The Nexus of Pop-Culture Fandom

Inglourious Basterds: A Rip-Roarin’, Nazi-Killin’ Good Time

Written by: Big Ross, CC2K Staff Writer

ImageCC2K offers a SPOILER free review for the casual Tarantino fan.

Disclaimer: If it takes two hands to count the number of times you've seen any of Quentin Tarantino's films and/or you've seen every one he's ever directed, this review might not be for you.  On the other hand, if you've seen Reservoir Dogs and/or Pulp Fiction and are at least aware that he's done some other stuff, chances are you'll find this review informative.

Inglourious Basterds is a, not quite odd, more sort of a quirky movie.  I realize there's nothing really revelatory about that statement.  Aren't most of Tarantino's films a little quirky? His movies often seem (granted, if that disclaimer above wasn't clear, I'm no Tarantino expert) to be a strange mix of comedy and drama.  And neither of those genres are presented in typical fashion.  Take, for example, that infamous scene near the end of Reservoir Dogs.  One moment Mr. Blonde is preparing to torture that cop (not funny), the next moment Michael Madsen is doing that goofy little dance to "Stuck in the Middle with You" (just try not to snicker while watching this), and the very next moment he's cutting the poor bastard's ear off with a straight razor (back to not funny).  A WTF? seems appropriate here, wouldn't you say?
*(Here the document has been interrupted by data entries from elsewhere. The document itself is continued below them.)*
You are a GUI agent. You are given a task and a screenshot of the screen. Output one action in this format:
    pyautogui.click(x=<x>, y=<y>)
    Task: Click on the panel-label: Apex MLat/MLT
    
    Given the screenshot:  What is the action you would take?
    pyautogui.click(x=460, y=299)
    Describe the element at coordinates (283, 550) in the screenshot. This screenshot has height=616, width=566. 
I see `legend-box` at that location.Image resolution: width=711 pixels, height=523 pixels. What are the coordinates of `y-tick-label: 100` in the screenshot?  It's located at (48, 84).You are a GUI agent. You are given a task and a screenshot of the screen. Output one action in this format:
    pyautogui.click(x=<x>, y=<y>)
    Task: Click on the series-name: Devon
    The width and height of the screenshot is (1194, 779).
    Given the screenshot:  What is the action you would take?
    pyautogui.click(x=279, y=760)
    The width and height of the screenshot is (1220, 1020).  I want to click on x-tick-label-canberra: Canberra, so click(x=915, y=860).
I bring this up because Inglourious Basterds is quirky in that signature Tarantino way, quirky in the way Reservoir Dogs and Pulp Fiction are.  There are moments of very serious drama, moments of very brutal violence, and genuinely funny moments that in many cases are separated by mere seconds and occur in the same scene.  It doesn't seem like anyone should be able to string these very disparate elements together into an entertaining film, but Tarantino manages to do it.  If you saw and enjoyed Reservoir Dogs or Pulp Fiction, I think you are likely to enjoy Inglorious Basterds.  If you're a bigger Tarantino fan and/or a sharper film critic than I, you might have reason to be disappointed.
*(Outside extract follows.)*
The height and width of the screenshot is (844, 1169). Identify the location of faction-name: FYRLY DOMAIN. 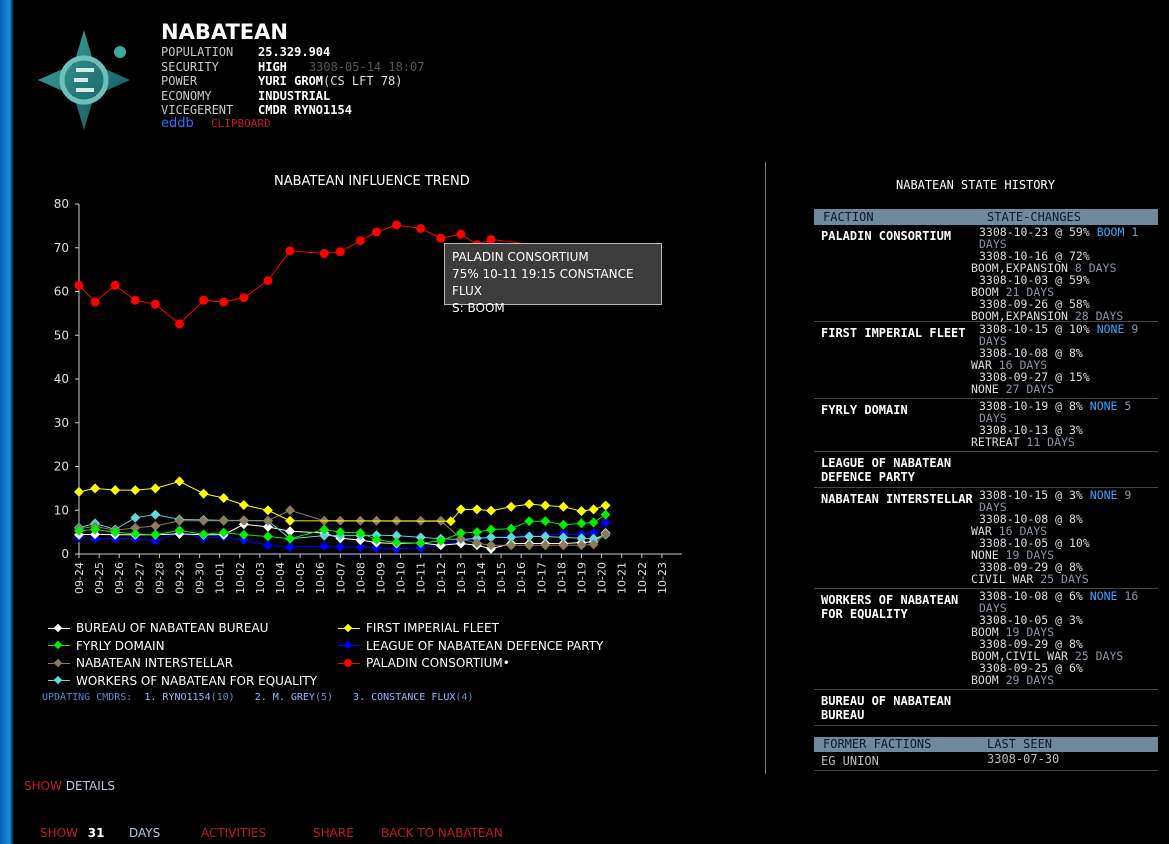
(864, 410).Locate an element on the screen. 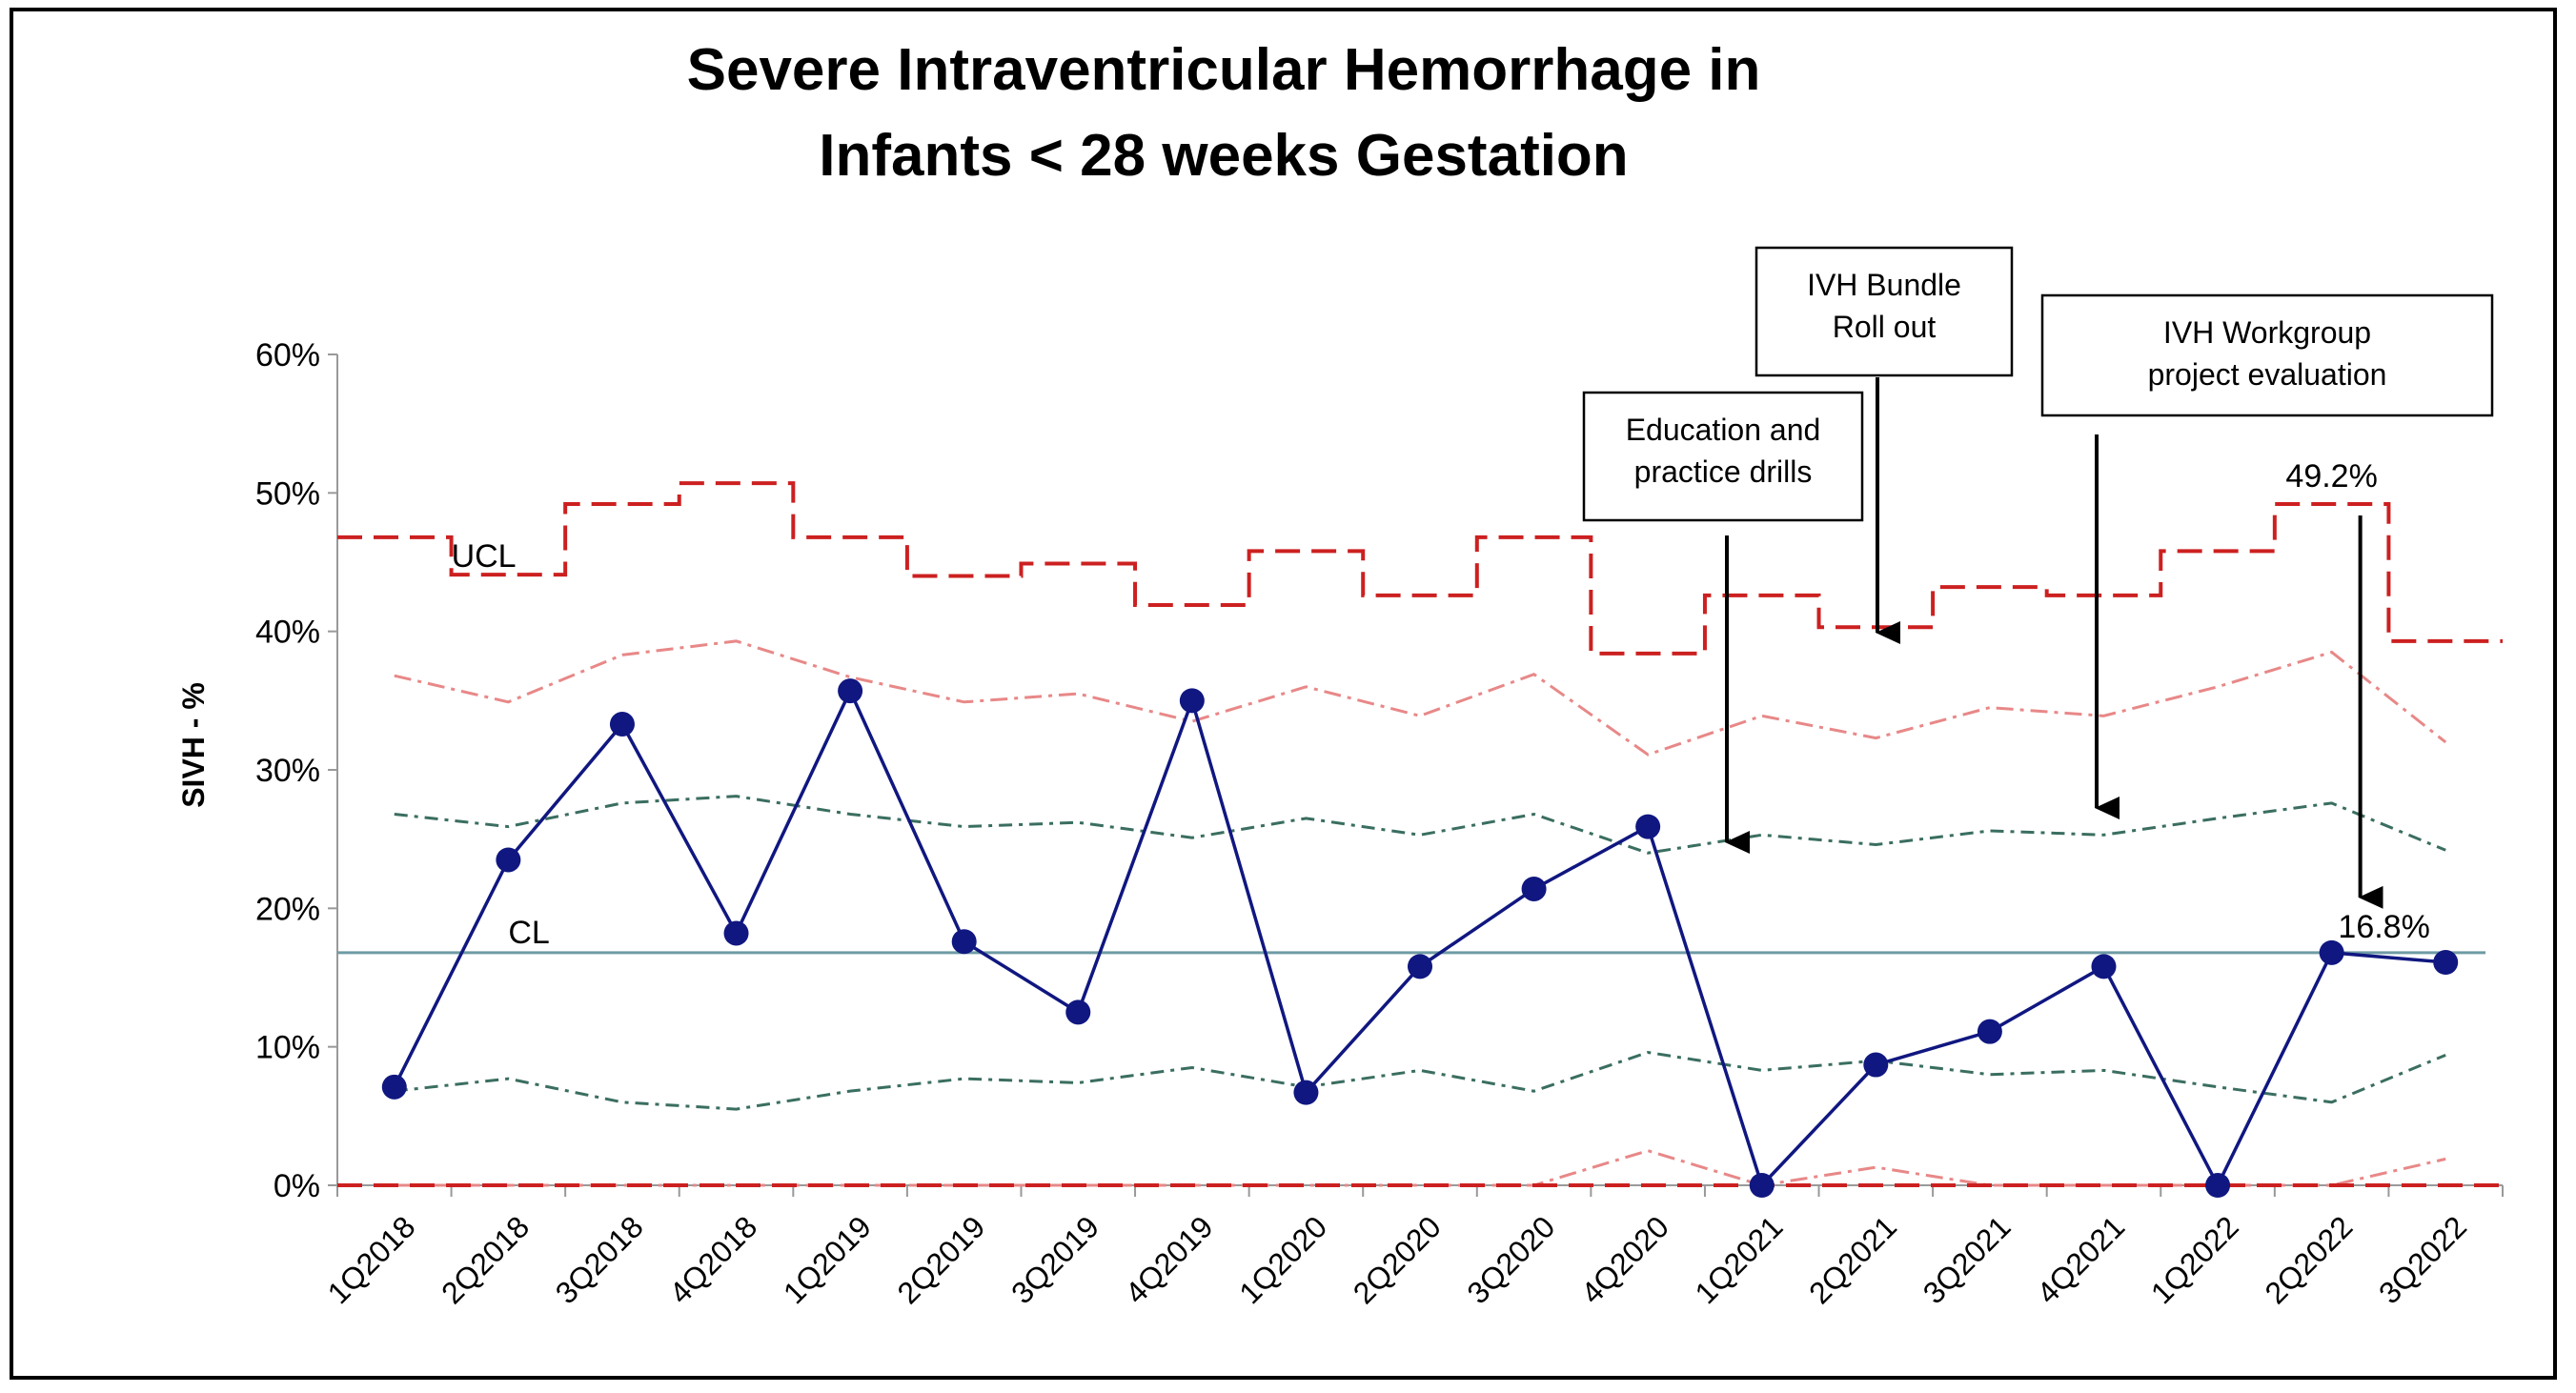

Briefly, Inglourious Basterds follows a fictional squad of Jewish American soldiers during WWII led by Lt. Aldo Raine (Brad Pitt) dubbed the Basterds who do one thing, and one thing only, "kill Nazis".  You've probably gathered as much from watching any of the trailers for this film.  But that's really only half of the story.  Inglourious Basterds is a story told in five chapters, each serving to slowly, ultimately bring two very different parties with like-minded goals together.  That goal, to end the war in a single night, can be accomplished because of a rare opportunity concerning The Fuhrer and, of all things, a film premiere.  That's all I'll say, so as not to spoil any of the movie for you.
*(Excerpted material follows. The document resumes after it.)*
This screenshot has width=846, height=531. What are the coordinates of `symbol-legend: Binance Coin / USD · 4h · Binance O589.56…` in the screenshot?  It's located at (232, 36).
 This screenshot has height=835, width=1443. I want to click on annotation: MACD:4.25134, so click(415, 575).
Though the chapter structure works well enough to transition between these rather different parties and their accompanying differences in mood and tone, I tend to think that it's a contrived and (dare I say) lazy plot device.  That may be sacrilege to say, given that it could be considered part of Tarantino's signature style and he's made such excellent use of it in the past (re: Pulp Fiction).  Perhaps the structure of Inglourious Bssterds doesn't hold up well to comparison with some of his earlier films, or maybe it's simply that he's gone to this particular well one too many times.  In any event, it does lend itself to compartmentalized reviewing, i.e. it's easy to say I liked this chapter more than that one, and this chapter was my favorite.  Personally, chapters 2 and 4 are my favorites, while chapters 1 and 4 seem to me to be the most distinctive of Tarantino's style.

With the exception of the Basterds played by the aforementioned Pitt, as well as those played by Eli Roth (Sgt. Donny Donowitz) and Til Scweiger (Sgt. Hugo Stiglitz), most of the rest of the Basterds are given short-shrift, and many even go unnamed.  This is at once disappointing and perfectly acceptable.  Pitt plays Aldo Raines – a proud son of Tennessee – with an outrageous (and almost unerringly hilarious) southern accent (I'm almost gleefully curious to hear from fellow CC2Ker (and Tennessee native-born) Tony Lazlo if Pitt's accent is even remotely authentic).  Christoph Waltz pretty much steals the entire damn movie with his portrayal of the film's villain Col. Hans "The Jew Hunter" Landa.

In the end, while Inglourious Basterds is fun and entertaining, I'm not sure that there's anything really profound or groundbreaking here.  If you're a die hard Tarantino fan, I imagine you'll analyze this movie on levels I haven't even considered, and you might come out of the theater disappointed.  If, like me, you are a casual fan of Tarantino and have enjoyed one or two his films in the past, I think you'll have a damn good time with the Basterds.